Before long, we’re diving into cuttlefish cooked in its own ink with garlic, olive oil and cilantro, and slurping back steamed razor clams with lemon. There are fava beans stewed with chorizo and blood sausage, amazing escabeche, garlic-rubbed crostini topped with chickpeas, peppers and shredded bacalhau, and roasted octopus and potatoes. After dessert, we retreat to the balcony with glasses of port in hand, laughter swirling around us. As I look out over Lisbon, pulsating with colour and life below, I think, This may be the greatest dinner party I’ve ever thrown. Was it the people? Was it the food? The wine, the high design? The answer to all is a resounding yes.
01 Honouring Arraiolos’ famed rugs, Centro Interpretativo do Tapete de Arraiolos is a former medieval hospital transformed into a stunning museum, all done up in Estremoz marble by a cutting-edge architecture firm.

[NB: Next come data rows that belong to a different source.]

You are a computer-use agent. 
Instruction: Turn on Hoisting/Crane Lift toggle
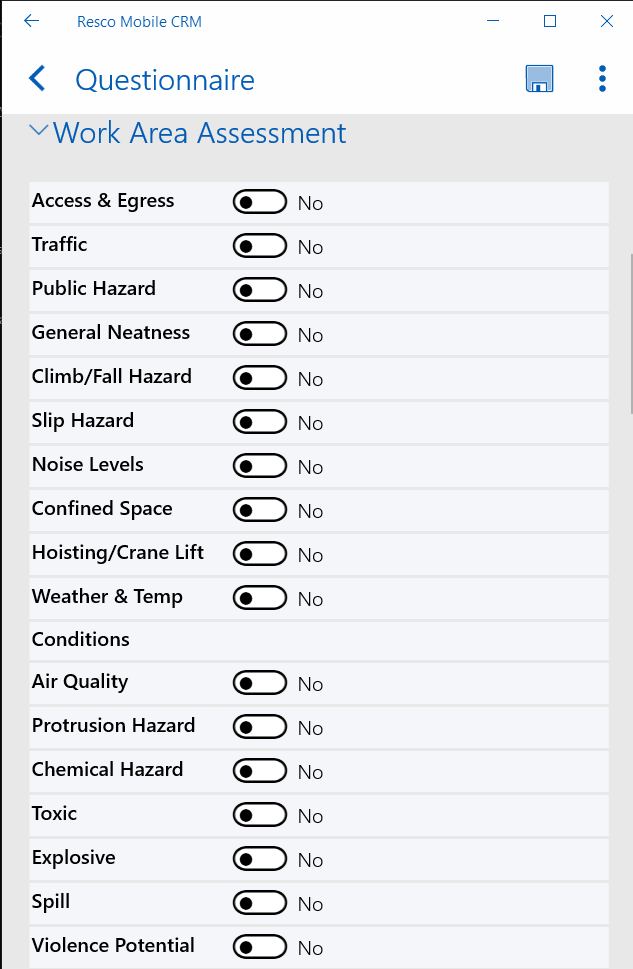point(260,554)
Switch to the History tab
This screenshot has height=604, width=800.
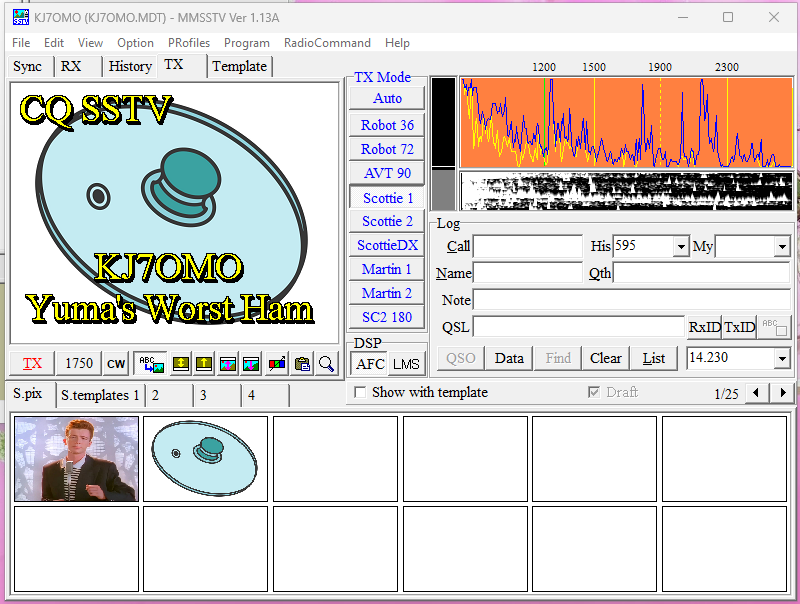pyautogui.click(x=130, y=66)
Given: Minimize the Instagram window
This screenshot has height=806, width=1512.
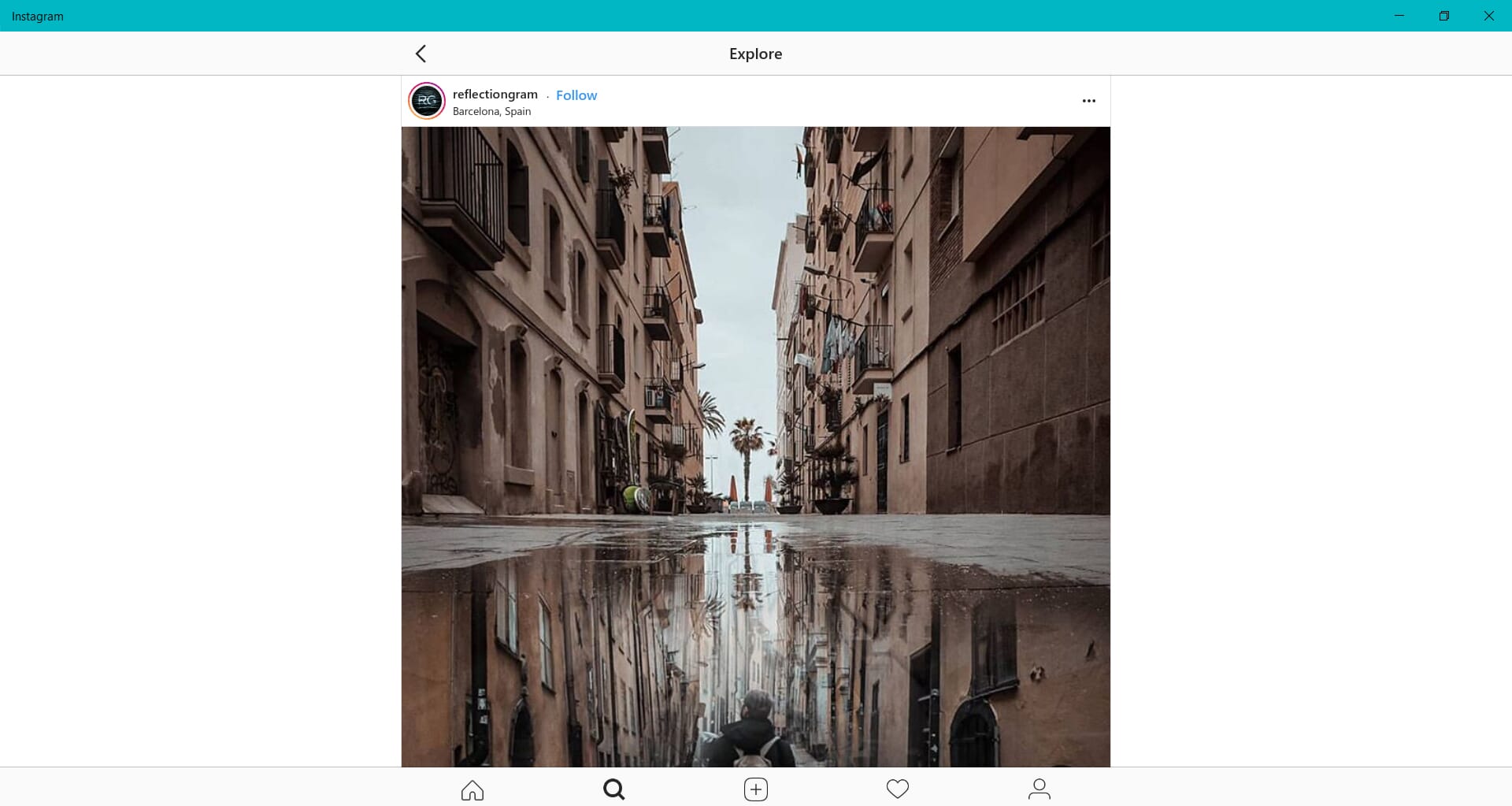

02 Pousadas are private small hotels found in former convents, churches and castles. Tommy declared he was having a “design religious experience” during our lunch at Pousada de Arraiolos, Nossa Senhora da Assunção, with its glorious blue-and-white-tiled chapel.
04 Restaurante Feitoria is one of three Michelin-starred restaurants in Lisbon. Try chef João Rodrigues’ Alentejo black pork done two ways – roast carré with drunken pears, and braised cheeks with celery and black truffle purée – offered with white-gloved service.
05 From soaps and sardines to books and blankets, pick up 100-percent Portuguese-made products at A Vida Portuguesa, a chic gift shop.
06 At Flores do Bairro, chef Vasco Lello does pairings like deep seafood bisque with crab toasts, veal cheeks with watercress and hazelnut, and crème brûlée with chocolate mousse and meringue. We loved every bite.
Air Canada rouge offers non-stop service from Toronto to Lisbon, with three weekly flights. From Lisbon, reach Arraiolos, Évora and Óbidos in 90 minutes or less by car.